Start of ENTRIES

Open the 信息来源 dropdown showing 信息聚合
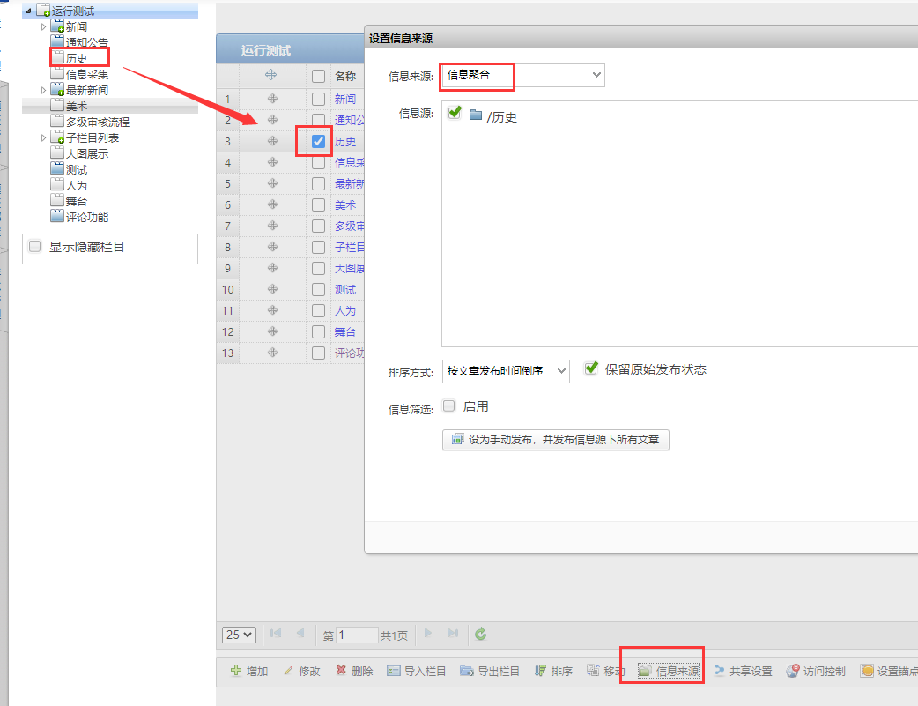 [x=522, y=76]
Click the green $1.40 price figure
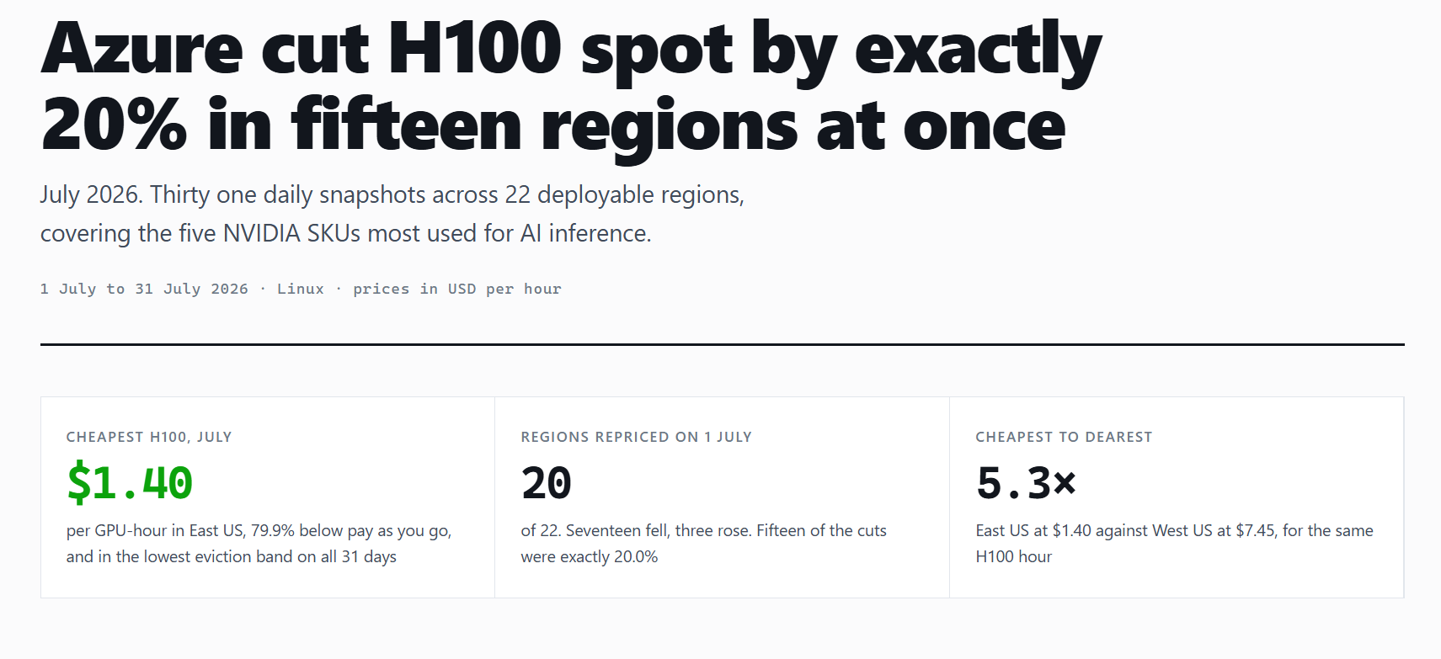The height and width of the screenshot is (659, 1441). (x=130, y=482)
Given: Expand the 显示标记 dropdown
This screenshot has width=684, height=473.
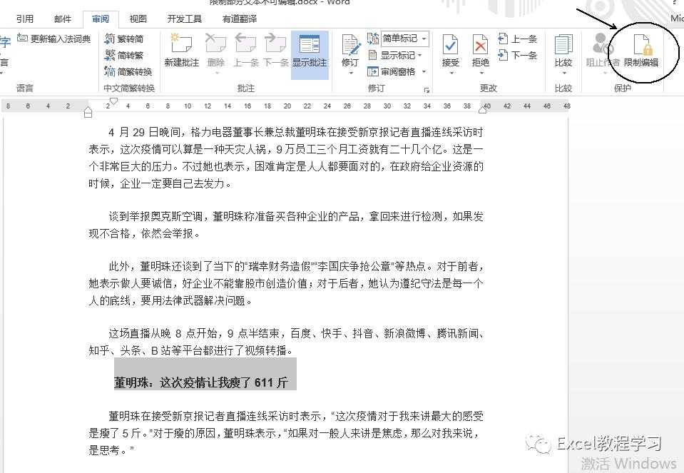Looking at the screenshot, I should click(x=399, y=55).

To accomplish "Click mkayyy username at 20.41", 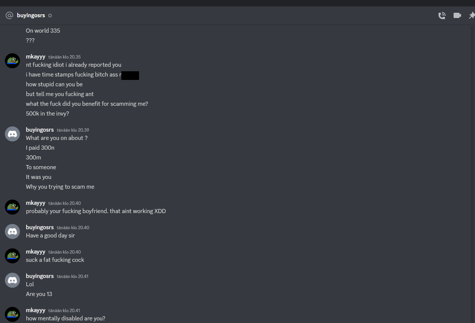I will pos(35,310).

End of ENTRIES

WRITTEN EXERCISE: Count the lines in the material above that contain the string "dropdown", where case counts. Reply with the number only.

TASK SOLUTION: 2